I do wish this conversation could be less polarized. We all have things to share with each other, ideas we might not have thought of before. Some seem to shut the others out without even thinking about their ideas (on both sides!) and weighing the ideas against what the Church has to say about the dignity of the human person and about the sanctity of marriage.
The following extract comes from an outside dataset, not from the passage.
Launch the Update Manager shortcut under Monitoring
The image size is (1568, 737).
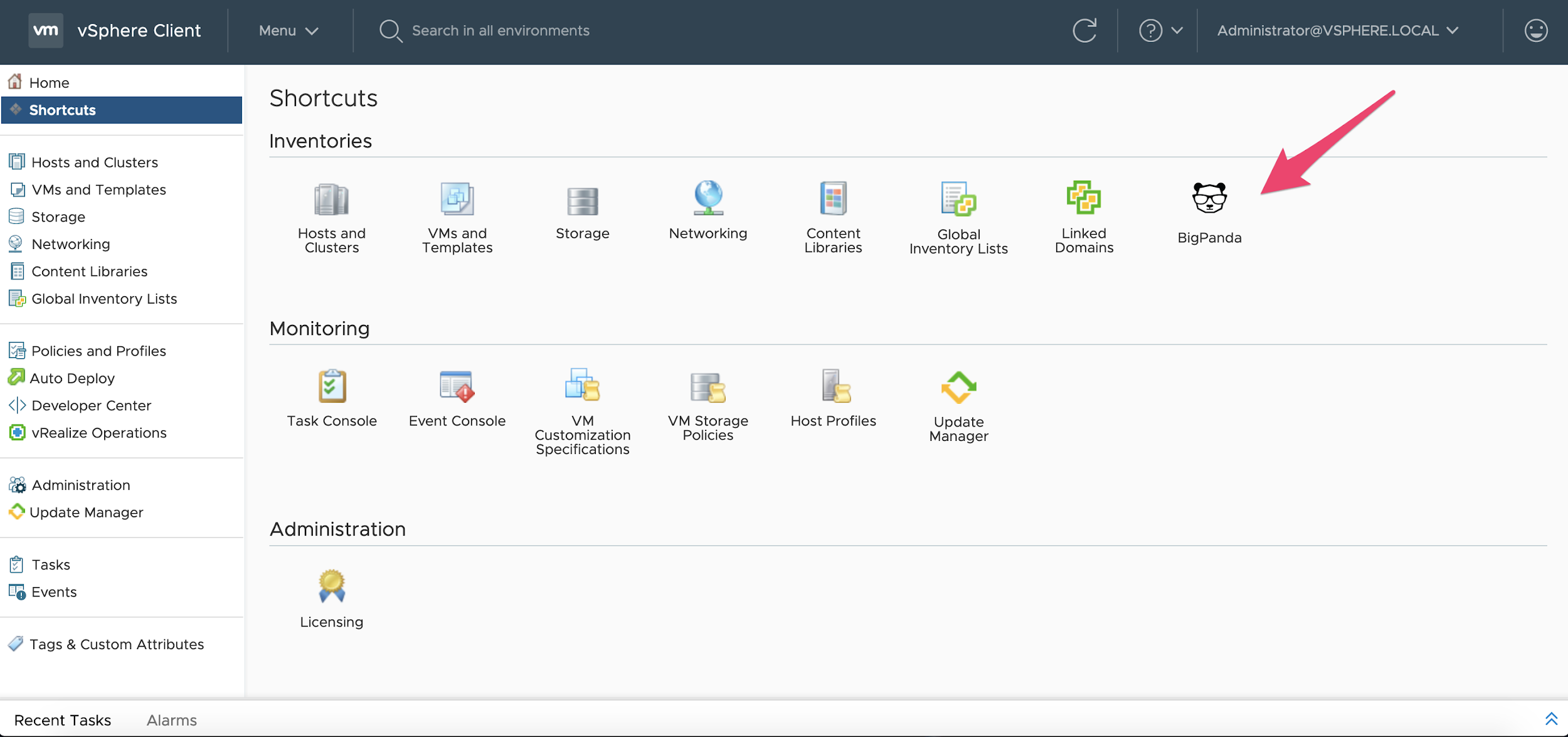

Balance and moderation in all things…
God bless,
Jennifer
 
That is ok I dont have to know anything about the mother or her lifestyle…it is still a sad event…especially as a mother knowing that you rolled over and killed your own child while you slept.

Please let me once again point out I have no problem with folks that do sleep with kids in their beds…it is not for every family is all.
i take the same approach…to each his own…we love it but don’t think its for everyone…i think if you really did have that approach you wouldn’t hav posted that link…i don’t go around posting links about the dangers of cribs even though we don’t use them…not all babies that die in beds die because someone rolled over on them…sometimes babies die and it doesn’t have to do with where they were sleeping…and moms in either group shouldn’t blame themselves for it
 
That is ok I dont have to know anything about the mother or her lifestyle…it is still a sad event…especially as a mother knowing that you rolled over and killed your own child while you slept.
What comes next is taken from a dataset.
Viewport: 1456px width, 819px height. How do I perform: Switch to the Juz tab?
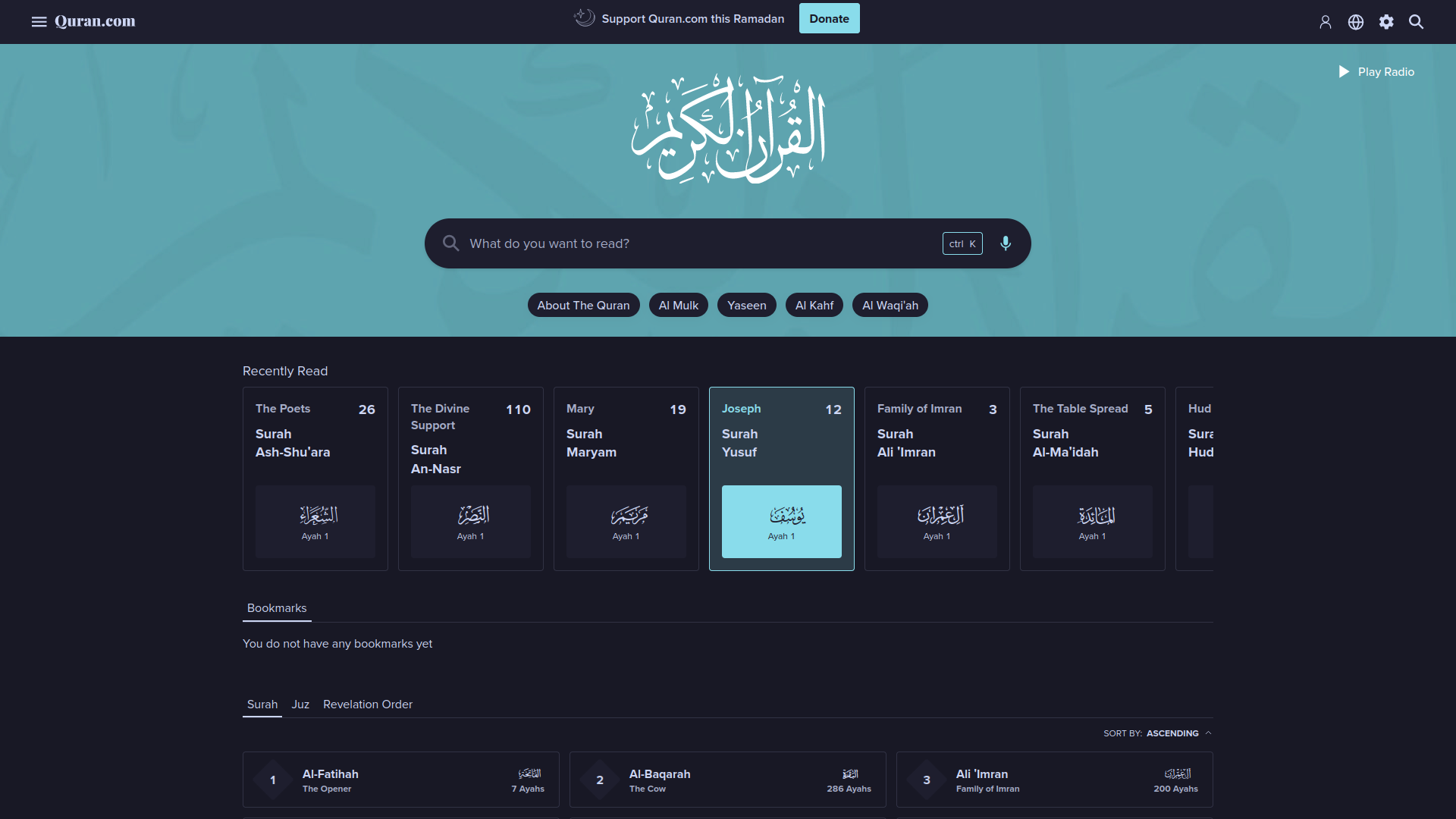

Please let me once again point out I have no problem with folks that do sleep with kids in their beds…it is not for every family is all.
It is a sad event, just like the Dad’s in 2 seperate accidents in the last 2 weeks locally who have run over their small children with their cars. They were horrible accidents, all of which might have been avoided with more vigilance. Parent’s often have to live with these types of things. I only pray I don’t have to. Please pray for all the parents and families involved in such horrible accidents.

Jennifer
 
i take the same approach…to each his own…we love it but don’t think its for everyone…i think if you really did have that approach you wouldn’t hav posted that link…i don’t go around posting links about the dangers of cribs even though we don’t use them…not all babies that die in beds die because someone rolled over on them…sometimes babies die and it doesn’t have to do with where they were sleeping…and moms in either group shouldn’t blame themselves for it
spacecadet-
you do know that I did not post the link to the news article, right?!
All I did was comment on it and then only to state how tragic the event was.
 
It is a sad event, just like the Dad’s in 2 seperate accidents in the last 2 weeks locally who have run over their small children with their cars. They were horrible accidents, all of which might have been avoided with more vigilance. Parent’s often have to live with these types of things. I only pray I don’t have to. Please pray for all the parents and families involved in such horrible accidents.

Jennifer
Yes Jennifert it is a sad event…all events where innocent people die is sad.
And yes I do keep the families of these tragedies in my prayers
 
spacecadet-
you do know that I did not post the link to the news article, right?!
All I did was comment on it and then only to state how tragic the event was.
no I apologize Karin…i didn’t go back to check
 
i take the same approach…to each his own…we love it but don’t think its for everyone…i think if you really did have that approach you wouldn’t hav posted that link…i don’t go around posting links about the dangers of cribs even though we don’t use them…not all babies that die in beds die because someone rolled over on them…sometimes babies die and it doesn’t have to do with where they were sleeping…and moms in either group shouldn’t blame themselves for it
I posted that link…and it wasn’t to insinuate that I think either side is “right” in the choices they make in where their children sleep. My ONLY reason for posting it was because it was related to the topic of discussion (kids sleeping with/without their parents), and I thought it was sad, and needless to say, tragic.

Every family does what is best for THEM, and I don’t think any choice is the “perfect” or “right” choice…it’s the “best” choice.

Sorry for stepping on anyone’s toes.